2026年、ONE OK ROCKがアジアを揺らしている。9カ国・地域の大型会場を次々と埋めていくDETOX ASIA TOUR 2026は、「日本のバンドのアジア遠征」という言葉では到底くくれない規模に達している。ONE OK ROCKはいま、何を証明しようとしているのか。
アルバム「DETOX」が火をつけた
2025年2月21日、約2年半ぶりとなる11枚目のアルバム『DETOX』がリリースされた。結成20周年を迎えたONE OK ROCKが放ったこの作品には、エレクトロニックサウンドとロックを融合させた「Tropical Therapy」、骨太なリフが炸裂する「NASTY」など全11曲が収録されている。「Puppets Can’t Control You」はTBSの日曜劇場『御上先生』の主題歌に起用され、ドラマを入口にONE OK ROCKを初めて知ったというリスナーも少なくなかったはずだ。「毒を出す」という意味を持つアルバムタイトルには、従来のイメージを脱ぎ捨て進化を続けようとするバンドの意志が込められている。
バンコクから上海まで——9都市を走る
DETOXアルバムリリースから約1年、2026年2月に始まったDETOX ASIA TOUR 2026は圧巻のスケールだ。
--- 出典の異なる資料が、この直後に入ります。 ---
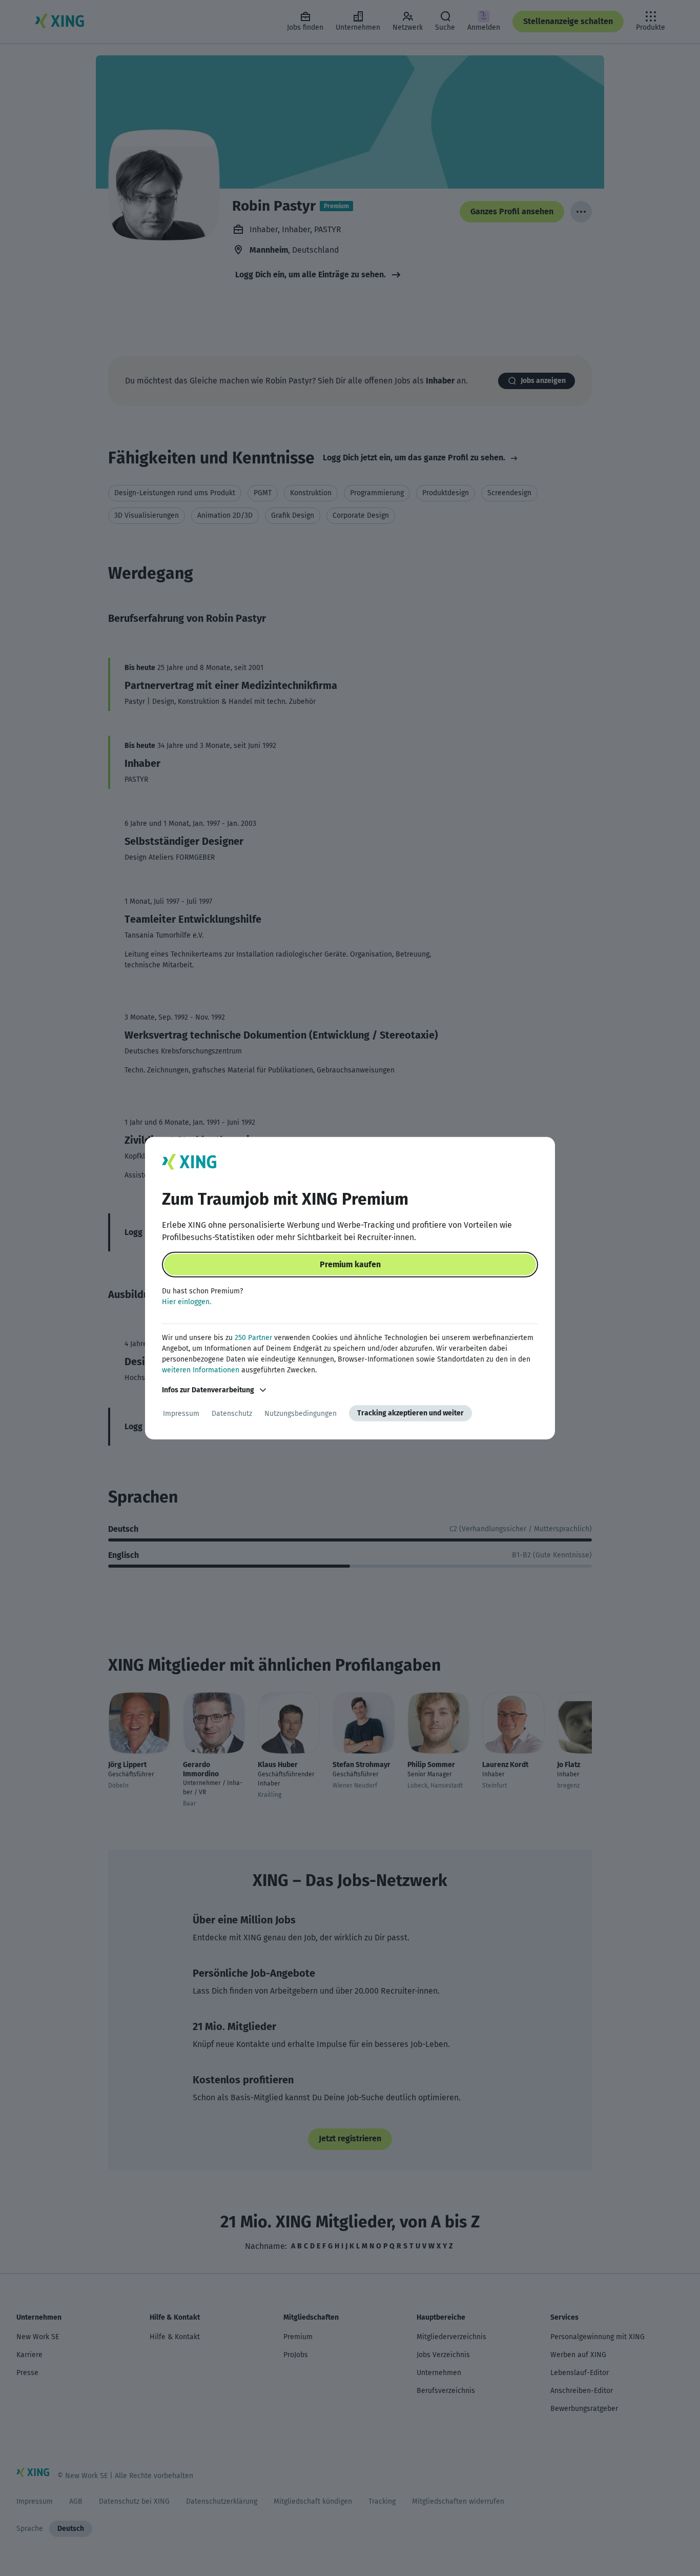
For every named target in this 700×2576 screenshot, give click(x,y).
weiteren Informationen (200, 1370)
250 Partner (253, 1337)
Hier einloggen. (186, 1301)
バンコクのImpact Arena(2月21日)を皮切りに、ソウルのJamsil Arena(2月27・28日)、マニラのSM Mall of Asia Arena(3月4日)、シンガポールのSingapore Indoor Stadium(3月8日)と続く。4月には台北ドーム(4月25日)、クアラルンプールのAxiata Arena(4月29日)、香港のCentral Harbourfront Event Space(5月2・3日)、上海の上海虹口足球場(5月9日)、そしてジャカルタのIndonesia Arena(5月16日)でフィナーレを迎える。いずれもアジア屈指の大型アリーナやスタジアムばかりだ。
知られざる事実——国立競技場を「主催」している
多くの人が見落としているファクトがある。ONE OK ROCKはアジアをツアーで回りながら、同時に国内でも前例のない挑戦を敢行しているのだ。2026年4月4日・5日、MUFG STADIUM(国立競技場)で開催される「docomo presents THE MUSIC STADIUM 2026 organized by ONE OK ROCK」——この巨大フェスをオーガナイズしているのがONE OK ROCK自身だ。4日はUVERworld、5日はYOASOBIというそれぞれの時代を代表するアーティストと同じステージに立つ。「日本の音楽の未来を形作る」というコンセプトを掲げたこのイベントは、単なるライブ公演ではなく、ONE OK ROCKが日本の音楽シーン全体に向けて発したメッセージでもある。
Toru——設計者としてのリーダー
ボーカルのTakaが「顔」として注目されがちな中で、ギタリスト・Toruはバンドのリーダーでもある。鋭いリフワークと空間系エフェクトを駆使した立体的なギターサウンド、そして作詞・作曲家としての顔。アルバム制作からツアーの構想まで、ONE OK ROCKというプロジェクト全体の設計者として機能しているのがToruという人物だ。DETOX ASIA TOURの規模感、THE MUSIC STADIUM 2026の構想——これらはToruが描いてきたビジョンの具現化に他ならない。
ジャパニーズロックは、もう証明フェーズを終えた
かつて日本のバンドが海外進出を図る際には、どこか「認めてもらう」という姿勢が透けて見えた。だがONE OK ROCKは今、アジア9都市の大型会場を当然の舞台として選び、同時に国内では自ら音楽フェスをプロデュースしている。「MORE TO BE ANNOUNCED」——オフィシャルサイトにはまだこの文字が残っている。DETOX ASIA TOURの次に何が来るのか。答えは、Toruがすでに描いているはずだ。